E non solo i beni realizzati dopo l'ingresso nel lucroso mondo della sanità, ma anche quelli acquisiti in precedenza quando Michele Aiello e il padre Gaetano, costruivano stradelle interpoderali e ristrutturavano chiese e conventi in mezza Sicilia, con i cosiddetti cantieri scuola.

Il p.m. Ferrara che ha sostenuto l'accusa ha dichiarato:" Abbiamo dimostrato che la creazione delle fortune di Aiello era di origine illecita, ecco perché abbiamo ottenuto prima il sequestro ed ora la confisca dei beni.
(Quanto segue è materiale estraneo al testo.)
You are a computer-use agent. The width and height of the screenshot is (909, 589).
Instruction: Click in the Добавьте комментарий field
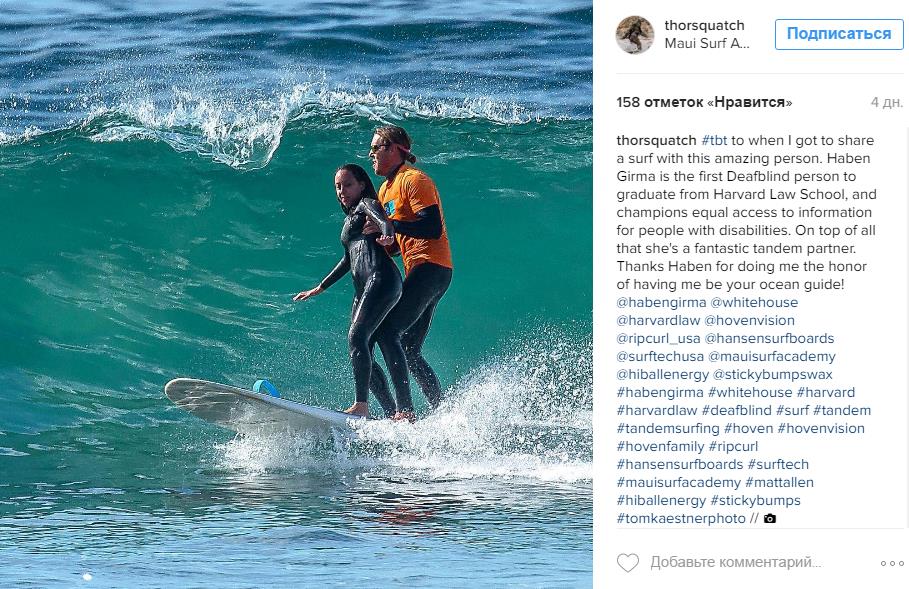[x=736, y=562]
Fina dalla creazione del suo impero economico ha avuto il sostegno del boss Bernardo Provenzano e di tutta cosa nostra corleonese."

Si è aperta già la discussione su chi dovrà gestire le strutture sanitarie e la galassia di società nel momento in cui negli altri due gradi di giudizio la sentenza dovesse essere confermata.

Vi risparmiamo l'ipocrisia delle dichiarazioni di compiacimento di quei politici siciliani con incarichi nazionali, che, allorchè Aiello era ben saldo in sella, facevano la fila dietro la porta del suo ufficio per chiedergli cortesie e favori.